### [Problem description]
The task calls for each record to be given again unchanged, minus any pictures.

### [Extracted records]
========

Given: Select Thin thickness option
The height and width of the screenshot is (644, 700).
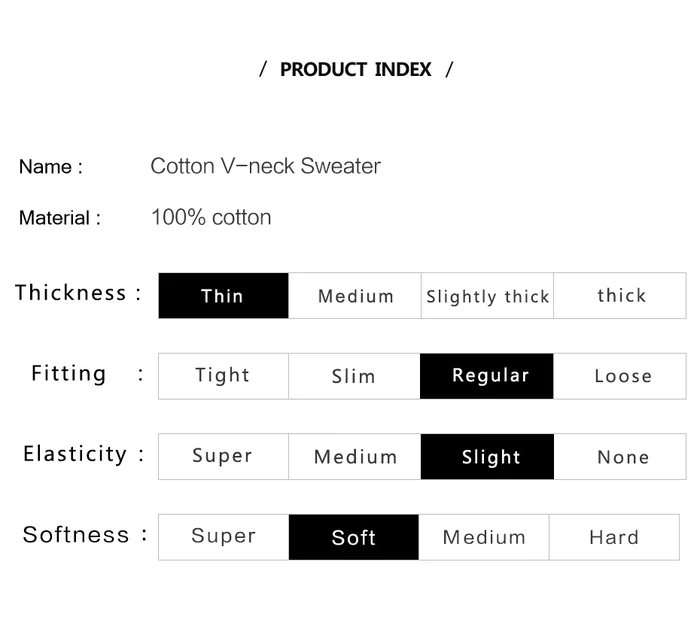Looking at the screenshot, I should pos(223,296).
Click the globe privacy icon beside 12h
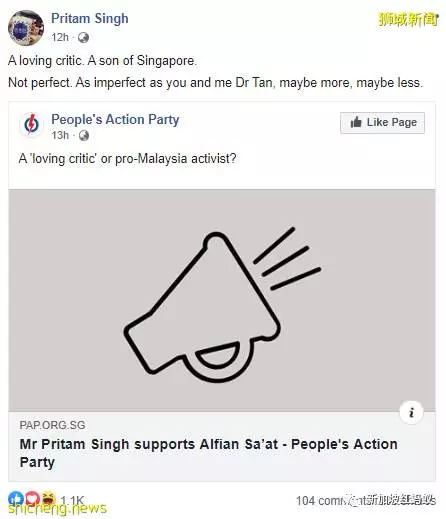Image resolution: width=446 pixels, height=519 pixels. (x=83, y=38)
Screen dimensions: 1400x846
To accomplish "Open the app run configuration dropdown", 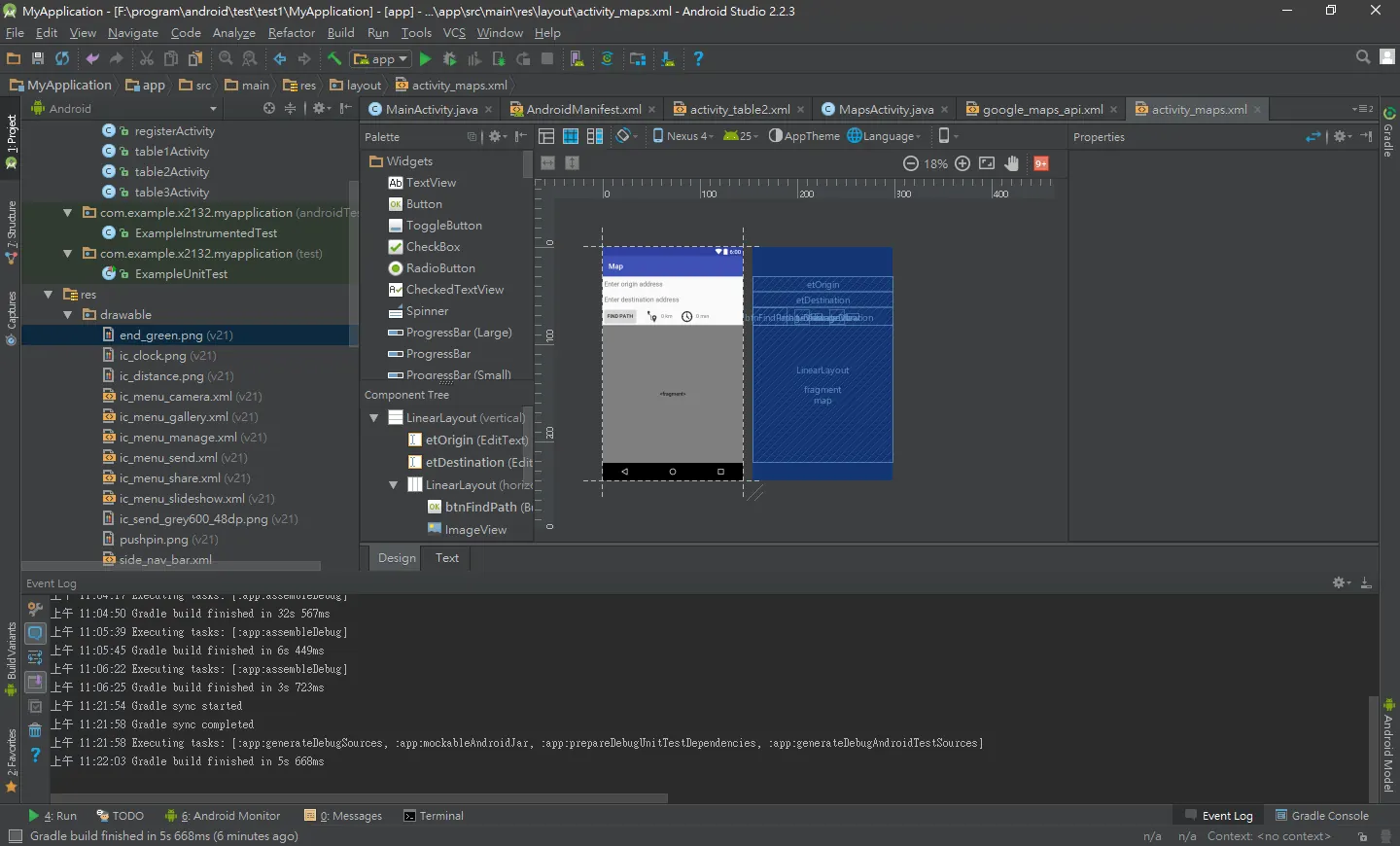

========

### [Answer to this problem]
Given: Select Thin thickness option
The height and width of the screenshot is (644, 700).
Looking at the screenshot, I should pos(223,296).
Click the globe privacy icon beside 12h
Image resolution: width=446 pixels, height=519 pixels. (x=83, y=38)
Screen dimensions: 1400x846
To accomplish "Open the app run configuration dropdown", 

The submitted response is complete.